ABOUT THIS TASK
Search the data for the string "반중반외의" and copy each line in which it appears.

DATA PROVIDED
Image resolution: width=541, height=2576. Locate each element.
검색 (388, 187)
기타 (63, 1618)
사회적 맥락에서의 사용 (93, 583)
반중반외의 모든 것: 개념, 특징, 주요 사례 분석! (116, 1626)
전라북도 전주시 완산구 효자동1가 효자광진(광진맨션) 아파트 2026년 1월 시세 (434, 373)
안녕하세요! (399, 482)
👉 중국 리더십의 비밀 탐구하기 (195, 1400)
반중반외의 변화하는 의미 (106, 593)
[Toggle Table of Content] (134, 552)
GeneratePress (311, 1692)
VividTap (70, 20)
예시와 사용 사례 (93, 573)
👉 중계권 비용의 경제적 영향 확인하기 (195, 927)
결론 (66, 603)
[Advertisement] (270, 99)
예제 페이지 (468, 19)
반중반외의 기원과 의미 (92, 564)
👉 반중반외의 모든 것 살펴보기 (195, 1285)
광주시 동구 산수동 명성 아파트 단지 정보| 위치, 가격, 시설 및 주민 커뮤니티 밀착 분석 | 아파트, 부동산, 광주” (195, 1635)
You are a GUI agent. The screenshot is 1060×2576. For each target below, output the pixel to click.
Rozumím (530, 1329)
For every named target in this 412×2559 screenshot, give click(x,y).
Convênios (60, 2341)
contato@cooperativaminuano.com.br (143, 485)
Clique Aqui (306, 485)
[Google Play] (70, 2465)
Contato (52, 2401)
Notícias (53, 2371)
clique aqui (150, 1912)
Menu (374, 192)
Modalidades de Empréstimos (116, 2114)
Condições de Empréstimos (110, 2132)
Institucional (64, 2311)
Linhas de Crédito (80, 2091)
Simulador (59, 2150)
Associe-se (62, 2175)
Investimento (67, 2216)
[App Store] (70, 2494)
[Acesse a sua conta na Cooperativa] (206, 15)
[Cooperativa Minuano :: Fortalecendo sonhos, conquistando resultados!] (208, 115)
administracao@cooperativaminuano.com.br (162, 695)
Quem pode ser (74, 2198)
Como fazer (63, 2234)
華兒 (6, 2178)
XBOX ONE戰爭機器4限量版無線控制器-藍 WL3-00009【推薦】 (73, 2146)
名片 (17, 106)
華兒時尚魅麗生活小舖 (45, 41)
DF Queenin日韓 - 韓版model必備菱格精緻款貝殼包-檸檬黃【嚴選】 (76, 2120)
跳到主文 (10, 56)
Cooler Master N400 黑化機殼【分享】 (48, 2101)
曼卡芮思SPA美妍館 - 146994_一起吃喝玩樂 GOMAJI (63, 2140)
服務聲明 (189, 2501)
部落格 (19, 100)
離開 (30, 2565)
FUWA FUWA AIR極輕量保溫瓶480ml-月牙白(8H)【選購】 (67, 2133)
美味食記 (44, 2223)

WORKED SOLUTION
반중반외의 모든 것: 개념, 특징, 주요 사례 분석! (116, 1626)
반중반외의 변화하는 의미 (106, 593)
반중반외의 기원과 의미 (92, 564)
👉 반중반외의 모든 것 살펴보기 (195, 1285)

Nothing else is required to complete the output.